Do you like money? Then don’t buy a lottery ticket. The total winnings will fall short of the total revenue from ticket sales (they must–otherwise, how could the government make money from the lottery?), which means buyers as a group lose money. Since there’s no way to tell if you’re the lucky buyer, the odds are that you will lose money, too.
This is the concept of expected gain. The expected gain of doing something is the average gain. It’s what you’d gain on average if you could repeat the action a million times.
With simple examples, it’s easy to calculate. You just:
- Take each possible outcome and give it a numerical value. With the lottery, that’s really easy because the outcomes already have numerical values. The first possibility is that you win; let’s say the value is $10,000,000. The second possibility is that you don’t win; the value is -$1 (we’re assuming the ticket costs a dollar).
- Multiply that numerical value buy the probability that you’ll actually get it. Let’s say the odds of winning the lottery are 1 in 10 million, and that the odds of losing are thus 9,999,999 in 10 million. $10,000,000 times 1/10,000,000 is $1, and -$1 times 9,999,999/10,000,000 is really, really close to -$1.
- Add together all the results. Our answer here is just about zero, though slightly on the positive side.
So the expected gain is positive! If the real lottery were like this, you should buy a ticket. (In fact, you should buy a bunch.) But obviously it’s not; the expected value to you must be negative, since the government isn’t dumb enough to set up a lottery in which it stands to lose money.

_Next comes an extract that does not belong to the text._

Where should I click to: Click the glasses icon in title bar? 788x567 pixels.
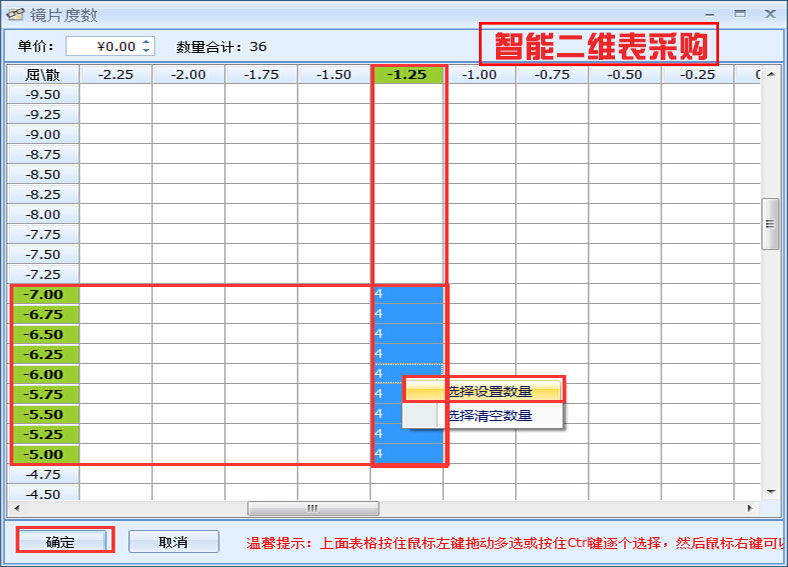[16, 15]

Buy the way, this doesn’t apply to raffles, or at least it doesn’t apply in a straightforward fashion. With a raffle, you win prizes, not money. Different people value the prizes differently. You might be willing to pay $1,000 for a Caribbean cruise, while your friend might be willing to pay only $50. Thus your expected gain from buying a raffle ticket with such a prize will differ from hers. We don’t know how much the organization running the lottery values the prizes, either; they might have gotten them at a discount that would be unavailable to you.
So a raffle might really be worth it, but the lottery isn’t.